Insecticide resistance in the mosquito culex pipiens: what have we learned about adaptation?

• Published in: Genetica Vol. 112-113; no. 1; pp. 287 - 296
• Main Authors: Raymond, M, Berticat, C, Weill, M, Pasteur, N, Chevillon, C
• Format: Journal Article
• Language: English
• Published: Netherlands Springer Verlag 2001
• Subjects: Adaptation, Biological - genetics; Animals; Culex - genetics; Culex pipiens; Culicidae; Epistasis, Genetic; Gene Amplification; Genes, Dominant; Insecticide resistance; Insecticide Resistance - genetics; Insecticides; Life Sciences; Mutation; Organophosphorus Compounds
• ISSN: 0016-6707; 1573-6857
• DOI: 10.1007/978-94-010-0585-2_18

Resistance to organophosphate (OP) insecticide in the mosquito Culex pipiens has been studied for ca. 30 years. This example of micro-evolution has been thoroughly investigated as an opportunity to assess precisely both the new adapted phenotypes and the associated genetic changes. A notable feature is that OP resistance is achieved with few genes, and these genes have generally large effects. The molecular events generating such resistance genes are complex (e.g., gene amplification, gene regulation) potentially explaining their low frequency of de novo occurrence. In contrast, migration is a frequent event, including passive transportation between distant populations. This generates a complex interaction between mutations and migration, and promotes competition among resistance alleles. When the precise physiological action of each gene product is rather well known, it is possible to understand the dominance level or the type of epistasis observed.
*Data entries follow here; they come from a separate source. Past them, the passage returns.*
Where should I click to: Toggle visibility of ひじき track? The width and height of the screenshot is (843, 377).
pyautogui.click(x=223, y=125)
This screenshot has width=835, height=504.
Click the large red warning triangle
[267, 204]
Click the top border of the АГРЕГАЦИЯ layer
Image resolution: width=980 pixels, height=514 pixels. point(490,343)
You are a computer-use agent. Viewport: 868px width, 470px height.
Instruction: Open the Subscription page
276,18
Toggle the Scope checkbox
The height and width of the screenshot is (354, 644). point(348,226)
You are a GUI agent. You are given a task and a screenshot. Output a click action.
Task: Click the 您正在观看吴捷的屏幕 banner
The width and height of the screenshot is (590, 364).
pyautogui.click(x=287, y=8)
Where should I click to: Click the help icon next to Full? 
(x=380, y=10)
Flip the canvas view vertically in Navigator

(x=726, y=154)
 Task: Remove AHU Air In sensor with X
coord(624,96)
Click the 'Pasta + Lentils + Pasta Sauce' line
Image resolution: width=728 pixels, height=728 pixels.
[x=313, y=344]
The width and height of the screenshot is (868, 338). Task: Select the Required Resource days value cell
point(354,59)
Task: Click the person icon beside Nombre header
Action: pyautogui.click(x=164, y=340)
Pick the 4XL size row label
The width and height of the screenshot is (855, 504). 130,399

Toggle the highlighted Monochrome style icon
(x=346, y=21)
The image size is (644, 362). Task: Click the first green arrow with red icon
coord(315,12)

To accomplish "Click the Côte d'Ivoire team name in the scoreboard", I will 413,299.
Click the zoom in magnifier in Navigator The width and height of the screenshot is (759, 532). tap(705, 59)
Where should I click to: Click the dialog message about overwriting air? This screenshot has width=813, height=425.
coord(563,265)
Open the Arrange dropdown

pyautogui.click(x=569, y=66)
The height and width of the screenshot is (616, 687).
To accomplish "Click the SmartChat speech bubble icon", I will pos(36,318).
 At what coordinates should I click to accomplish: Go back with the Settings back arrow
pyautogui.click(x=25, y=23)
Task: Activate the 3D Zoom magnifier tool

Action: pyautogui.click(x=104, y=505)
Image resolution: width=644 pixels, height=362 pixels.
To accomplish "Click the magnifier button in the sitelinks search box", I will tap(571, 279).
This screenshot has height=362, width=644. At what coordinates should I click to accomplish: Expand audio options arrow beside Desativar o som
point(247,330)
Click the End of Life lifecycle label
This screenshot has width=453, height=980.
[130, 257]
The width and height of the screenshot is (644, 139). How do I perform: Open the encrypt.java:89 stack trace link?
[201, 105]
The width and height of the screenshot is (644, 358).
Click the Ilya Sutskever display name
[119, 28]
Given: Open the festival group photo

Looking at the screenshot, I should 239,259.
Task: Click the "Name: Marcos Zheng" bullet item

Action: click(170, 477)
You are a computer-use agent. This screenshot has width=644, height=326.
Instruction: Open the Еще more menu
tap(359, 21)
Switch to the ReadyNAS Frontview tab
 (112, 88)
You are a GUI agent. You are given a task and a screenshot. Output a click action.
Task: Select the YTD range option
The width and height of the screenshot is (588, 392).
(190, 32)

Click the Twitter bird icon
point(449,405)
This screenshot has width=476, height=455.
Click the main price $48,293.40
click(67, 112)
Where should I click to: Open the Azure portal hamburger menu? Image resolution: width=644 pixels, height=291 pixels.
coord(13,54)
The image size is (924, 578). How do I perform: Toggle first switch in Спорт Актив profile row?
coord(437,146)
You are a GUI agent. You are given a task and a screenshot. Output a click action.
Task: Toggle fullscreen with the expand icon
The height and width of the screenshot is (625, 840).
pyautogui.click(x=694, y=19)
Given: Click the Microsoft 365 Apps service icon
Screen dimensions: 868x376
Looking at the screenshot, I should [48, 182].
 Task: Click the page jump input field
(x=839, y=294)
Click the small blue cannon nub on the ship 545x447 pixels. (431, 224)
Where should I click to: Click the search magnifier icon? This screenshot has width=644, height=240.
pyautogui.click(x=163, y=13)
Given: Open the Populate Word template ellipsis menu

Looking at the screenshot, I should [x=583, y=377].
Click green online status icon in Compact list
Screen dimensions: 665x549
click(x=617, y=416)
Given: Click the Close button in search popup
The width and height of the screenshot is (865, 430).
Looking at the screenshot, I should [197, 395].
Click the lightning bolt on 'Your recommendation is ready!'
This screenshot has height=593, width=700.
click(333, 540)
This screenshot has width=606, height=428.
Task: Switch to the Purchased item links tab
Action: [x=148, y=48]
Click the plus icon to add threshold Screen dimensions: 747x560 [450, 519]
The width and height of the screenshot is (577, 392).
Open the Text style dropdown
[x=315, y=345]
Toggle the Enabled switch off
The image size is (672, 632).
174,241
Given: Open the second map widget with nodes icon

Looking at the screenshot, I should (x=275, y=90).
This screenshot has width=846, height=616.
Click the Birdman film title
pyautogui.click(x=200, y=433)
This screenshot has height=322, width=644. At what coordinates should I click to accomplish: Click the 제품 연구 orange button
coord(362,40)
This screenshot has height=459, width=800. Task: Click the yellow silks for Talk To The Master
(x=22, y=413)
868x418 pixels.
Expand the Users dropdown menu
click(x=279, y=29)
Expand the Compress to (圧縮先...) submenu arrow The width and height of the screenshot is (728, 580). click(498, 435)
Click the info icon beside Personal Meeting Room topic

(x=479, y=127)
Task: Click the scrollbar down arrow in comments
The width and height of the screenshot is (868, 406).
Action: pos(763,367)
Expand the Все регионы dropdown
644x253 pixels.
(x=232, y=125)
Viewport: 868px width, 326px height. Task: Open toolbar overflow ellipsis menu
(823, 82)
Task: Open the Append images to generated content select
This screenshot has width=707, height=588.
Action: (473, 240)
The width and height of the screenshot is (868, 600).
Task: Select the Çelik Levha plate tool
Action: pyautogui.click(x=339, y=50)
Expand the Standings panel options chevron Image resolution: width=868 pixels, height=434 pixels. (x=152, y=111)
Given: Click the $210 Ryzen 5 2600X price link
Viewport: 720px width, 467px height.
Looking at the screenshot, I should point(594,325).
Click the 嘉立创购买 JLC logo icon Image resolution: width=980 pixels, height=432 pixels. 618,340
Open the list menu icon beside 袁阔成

It is however difficult to predict a priori how resistance genes will interact, and it is too early to state whether or not this will be ever possible. These resistance genes are costly, and the cost is variable among them. It is usually believed that the initial fitness cost would gradually decrease due to subsequent mutations with a modifier effect. In the present example, a particular modifier occurred (a gene duplication) at one resistance locus, whereas at the other one reduction of cost is driven by allele replacement and apparently not by selection of modifiers.